Exercise objective = Give back every record exactly as it reads.

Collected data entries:
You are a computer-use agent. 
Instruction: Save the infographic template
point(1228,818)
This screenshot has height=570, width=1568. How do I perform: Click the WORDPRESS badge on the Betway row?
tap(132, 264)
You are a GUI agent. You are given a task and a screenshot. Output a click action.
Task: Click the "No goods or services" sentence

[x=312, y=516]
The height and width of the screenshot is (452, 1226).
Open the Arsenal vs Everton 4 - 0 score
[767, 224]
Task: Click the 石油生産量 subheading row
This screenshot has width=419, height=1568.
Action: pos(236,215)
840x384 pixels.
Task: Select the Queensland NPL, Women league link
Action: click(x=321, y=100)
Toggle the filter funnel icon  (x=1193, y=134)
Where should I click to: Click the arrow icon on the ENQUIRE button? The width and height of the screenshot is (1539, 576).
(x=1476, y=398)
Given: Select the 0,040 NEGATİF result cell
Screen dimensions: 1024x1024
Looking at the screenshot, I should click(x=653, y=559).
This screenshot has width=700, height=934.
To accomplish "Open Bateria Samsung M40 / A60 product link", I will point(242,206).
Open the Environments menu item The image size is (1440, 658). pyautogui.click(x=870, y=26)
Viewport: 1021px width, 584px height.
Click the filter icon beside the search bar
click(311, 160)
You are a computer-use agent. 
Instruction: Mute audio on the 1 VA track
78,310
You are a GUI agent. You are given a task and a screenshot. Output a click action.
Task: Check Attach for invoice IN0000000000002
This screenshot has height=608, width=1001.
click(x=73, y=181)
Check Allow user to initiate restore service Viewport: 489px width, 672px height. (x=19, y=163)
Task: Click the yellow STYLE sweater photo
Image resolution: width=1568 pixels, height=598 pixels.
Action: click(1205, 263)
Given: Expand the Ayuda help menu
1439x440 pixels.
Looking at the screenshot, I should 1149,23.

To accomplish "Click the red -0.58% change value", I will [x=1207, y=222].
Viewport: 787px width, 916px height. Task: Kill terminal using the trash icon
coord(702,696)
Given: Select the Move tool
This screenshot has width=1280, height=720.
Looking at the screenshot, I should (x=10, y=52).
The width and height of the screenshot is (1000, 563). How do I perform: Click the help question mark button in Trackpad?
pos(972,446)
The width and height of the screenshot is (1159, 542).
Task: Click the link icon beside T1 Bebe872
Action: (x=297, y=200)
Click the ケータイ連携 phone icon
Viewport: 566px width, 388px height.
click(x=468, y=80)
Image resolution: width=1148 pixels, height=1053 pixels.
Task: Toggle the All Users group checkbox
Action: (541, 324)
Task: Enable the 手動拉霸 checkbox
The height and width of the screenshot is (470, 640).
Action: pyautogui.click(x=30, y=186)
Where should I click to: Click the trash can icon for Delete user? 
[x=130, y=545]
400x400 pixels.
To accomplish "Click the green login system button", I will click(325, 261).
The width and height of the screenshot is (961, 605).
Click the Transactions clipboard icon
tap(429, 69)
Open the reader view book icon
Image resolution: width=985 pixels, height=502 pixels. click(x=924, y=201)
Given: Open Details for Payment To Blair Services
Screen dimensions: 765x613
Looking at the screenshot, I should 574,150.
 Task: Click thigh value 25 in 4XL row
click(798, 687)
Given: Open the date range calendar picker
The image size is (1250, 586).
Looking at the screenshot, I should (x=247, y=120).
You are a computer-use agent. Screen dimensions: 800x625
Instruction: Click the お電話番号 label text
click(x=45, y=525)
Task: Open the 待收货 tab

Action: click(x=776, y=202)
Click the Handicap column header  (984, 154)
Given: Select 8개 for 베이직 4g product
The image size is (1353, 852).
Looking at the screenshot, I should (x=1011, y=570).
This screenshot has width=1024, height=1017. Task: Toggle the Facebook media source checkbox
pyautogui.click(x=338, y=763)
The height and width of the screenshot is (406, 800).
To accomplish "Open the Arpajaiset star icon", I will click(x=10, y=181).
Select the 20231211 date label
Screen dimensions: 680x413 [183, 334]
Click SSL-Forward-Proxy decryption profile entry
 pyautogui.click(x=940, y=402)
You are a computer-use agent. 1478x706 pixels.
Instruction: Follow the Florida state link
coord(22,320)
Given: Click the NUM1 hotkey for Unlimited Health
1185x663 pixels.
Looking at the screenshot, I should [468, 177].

Written response =
You are a computer-use agent. 
Instruction: Save the infographic template
point(1228,818)
This screenshot has height=570, width=1568. How do I perform: Click the WORDPRESS badge on the Betway row?
tap(132, 264)
You are a GUI agent. You are given a task and a screenshot. Output a click action.
Task: Click the "No goods or services" sentence

[x=312, y=516]
The height and width of the screenshot is (452, 1226).
Open the Arsenal vs Everton 4 - 0 score
[767, 224]
Task: Click the 石油生産量 subheading row
This screenshot has width=419, height=1568.
Action: pos(236,215)
840x384 pixels.
Task: Select the Queensland NPL, Women league link
Action: click(x=321, y=100)
Toggle the filter funnel icon  (x=1193, y=134)
Where should I click to: Click the arrow icon on the ENQUIRE button? The width and height of the screenshot is (1539, 576).
(x=1476, y=398)
Given: Select the 0,040 NEGATİF result cell
Screen dimensions: 1024x1024
Looking at the screenshot, I should click(x=653, y=559).
This screenshot has width=700, height=934.
To accomplish "Open Bateria Samsung M40 / A60 product link", I will point(242,206).
Open the Environments menu item The image size is (1440, 658). pyautogui.click(x=870, y=26)
Viewport: 1021px width, 584px height.
Click the filter icon beside the search bar
click(311, 160)
You are a computer-use agent. 
Instruction: Mute audio on the 1 VA track
78,310
You are a GUI agent. You are given a task and a screenshot. Output a click action.
Task: Check Attach for invoice IN0000000000002
This screenshot has height=608, width=1001.
click(x=73, y=181)
Check Allow user to initiate restore service Viewport: 489px width, 672px height. (x=19, y=163)
Task: Click the yellow STYLE sweater photo
Image resolution: width=1568 pixels, height=598 pixels.
Action: click(1205, 263)
Given: Expand the Ayuda help menu
1439x440 pixels.
Looking at the screenshot, I should 1149,23.

To accomplish "Click the red -0.58% change value", I will [x=1207, y=222].
Viewport: 787px width, 916px height. Task: Kill terminal using the trash icon
coord(702,696)
Given: Select the Move tool
This screenshot has width=1280, height=720.
Looking at the screenshot, I should (x=10, y=52).
The width and height of the screenshot is (1000, 563). How do I perform: Click the help question mark button in Trackpad?
pos(972,446)
The width and height of the screenshot is (1159, 542).
Task: Click the link icon beside T1 Bebe872
Action: (x=297, y=200)
Click the ケータイ連携 phone icon
Viewport: 566px width, 388px height.
click(x=468, y=80)
Image resolution: width=1148 pixels, height=1053 pixels.
Task: Toggle the All Users group checkbox
Action: (541, 324)
Task: Enable the 手動拉霸 checkbox
The height and width of the screenshot is (470, 640).
Action: pyautogui.click(x=30, y=186)
Where should I click to: Click the trash can icon for Delete user? 
[x=130, y=545]
400x400 pixels.
To accomplish "Click the green login system button", I will click(325, 261).
The width and height of the screenshot is (961, 605).
Click the Transactions clipboard icon
tap(429, 69)
Open the reader view book icon
Image resolution: width=985 pixels, height=502 pixels. click(x=924, y=201)
Given: Open Details for Payment To Blair Services
Screen dimensions: 765x613
Looking at the screenshot, I should 574,150.
 Task: Click thigh value 25 in 4XL row
click(798, 687)
Given: Open the date range calendar picker
The image size is (1250, 586).
Looking at the screenshot, I should (x=247, y=120).
You are a computer-use agent. Screen dimensions: 800x625
Instruction: Click the お電話番号 label text
click(x=45, y=525)
Task: Open the 待收货 tab

Action: click(x=776, y=202)
Click the Handicap column header  (984, 154)
Given: Select 8개 for 베이직 4g product
The image size is (1353, 852).
Looking at the screenshot, I should (x=1011, y=570).
This screenshot has width=1024, height=1017. Task: Toggle the Facebook media source checkbox
pyautogui.click(x=338, y=763)
The height and width of the screenshot is (406, 800).
To accomplish "Open the Arpajaiset star icon", I will click(x=10, y=181).
Select the 20231211 date label
Screen dimensions: 680x413 [183, 334]
Click SSL-Forward-Proxy decryption profile entry
 pyautogui.click(x=940, y=402)
You are a computer-use agent. 1478x706 pixels.
Instruction: Follow the Florida state link
coord(22,320)
Given: Click the NUM1 hotkey for Unlimited Health
1185x663 pixels.
Looking at the screenshot, I should [468, 177].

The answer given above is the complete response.